REQUIREMENTS:
Please give everything from the line containing "Screen dimensions: 1231x702" down to the last line below, both included, as a JSON list of strings with one string per line and blank lines left out.
* BEGIN PROVIDED ENTRIES *
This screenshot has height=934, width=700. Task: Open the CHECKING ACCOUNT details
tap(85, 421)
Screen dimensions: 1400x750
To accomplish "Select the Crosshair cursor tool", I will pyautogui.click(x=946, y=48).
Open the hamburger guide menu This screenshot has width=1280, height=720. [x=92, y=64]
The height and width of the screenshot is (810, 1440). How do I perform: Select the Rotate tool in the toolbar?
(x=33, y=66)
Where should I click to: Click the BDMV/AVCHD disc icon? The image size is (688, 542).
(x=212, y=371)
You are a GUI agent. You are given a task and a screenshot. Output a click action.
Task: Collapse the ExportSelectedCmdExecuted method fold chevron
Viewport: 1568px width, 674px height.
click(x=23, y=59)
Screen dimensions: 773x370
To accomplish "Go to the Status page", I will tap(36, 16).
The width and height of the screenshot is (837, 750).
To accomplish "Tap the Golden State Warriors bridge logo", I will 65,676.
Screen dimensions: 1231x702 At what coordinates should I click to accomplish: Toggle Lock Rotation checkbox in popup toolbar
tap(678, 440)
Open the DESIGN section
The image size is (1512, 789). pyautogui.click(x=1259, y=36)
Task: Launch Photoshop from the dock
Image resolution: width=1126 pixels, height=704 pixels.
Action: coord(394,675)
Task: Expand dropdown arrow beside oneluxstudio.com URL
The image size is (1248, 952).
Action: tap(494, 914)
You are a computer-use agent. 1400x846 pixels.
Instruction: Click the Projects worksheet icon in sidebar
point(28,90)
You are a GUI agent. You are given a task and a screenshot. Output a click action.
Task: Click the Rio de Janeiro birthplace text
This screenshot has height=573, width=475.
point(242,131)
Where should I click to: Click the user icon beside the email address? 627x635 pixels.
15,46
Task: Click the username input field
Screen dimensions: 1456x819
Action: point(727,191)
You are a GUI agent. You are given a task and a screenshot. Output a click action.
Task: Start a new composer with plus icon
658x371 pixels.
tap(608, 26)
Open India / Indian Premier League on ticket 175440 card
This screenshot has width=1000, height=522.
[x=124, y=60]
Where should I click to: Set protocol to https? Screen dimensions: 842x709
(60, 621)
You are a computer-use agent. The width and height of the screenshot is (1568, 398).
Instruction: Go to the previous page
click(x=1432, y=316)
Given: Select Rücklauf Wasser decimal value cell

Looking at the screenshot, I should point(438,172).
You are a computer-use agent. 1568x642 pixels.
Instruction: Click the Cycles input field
* END PROVIDED ENTRIES *
WORKED ANSWER:
[
  "Screen dimensions: 1231x702 At what coordinates should I click to accomplish: Toggle Lock Rotation checkbox in popup toolbar",
  "tap(678, 440)",
  "Open the DESIGN section",
  "The image size is (1512, 789). pyautogui.click(x=1259, y=36)",
  "Task: Launch Photoshop from the dock",
  "Image resolution: width=1126 pixels, height=704 pixels.",
  "Action: coord(394,675)",
  "Task: Expand dropdown arrow beside oneluxstudio.com URL",
  "The image size is (1248, 952).",
  "Action: tap(494, 914)",
  "You are a computer-use agent. 1400x846 pixels.",
  "Instruction: Click the Projects worksheet icon in sidebar",
  "point(28,90)",
  "You are a GUI agent. You are given a task and a screenshot. Output a click action.",
  "Task: Click the Rio de Janeiro birthplace text",
  "This screenshot has height=573, width=475.",
  "point(242,131)",
  "Where should I click to: Click the user icon beside the email address? 627x635 pixels.",
  "15,46",
  "Task: Click the username input field",
  "Screen dimensions: 1456x819",
  "Action: point(727,191)",
  "You are a GUI agent. You are given a task and a screenshot. Output a click action.",
  "Task: Start a new composer with plus icon",
  "658x371 pixels.",
  "tap(608, 26)",
  "Open India / Indian Premier League on ticket 175440 card",
  "This screenshot has width=1000, height=522.",
  "[x=124, y=60]",
  "Where should I click to: Set protocol to https? Screen dimensions: 842x709",
  "(60, 621)",
  "You are a computer-use agent. The width and height of the screenshot is (1568, 398).",
  "Instruction: Go to the previous page",
  "click(x=1432, y=316)",
  "Given: Select Rücklauf Wasser decimal value cell",
  "Looking at the screenshot, I should point(438,172).",
  "You are a computer-use agent. 1568x642 pixels.",
  "Instruction: Click the Cycles input field"
]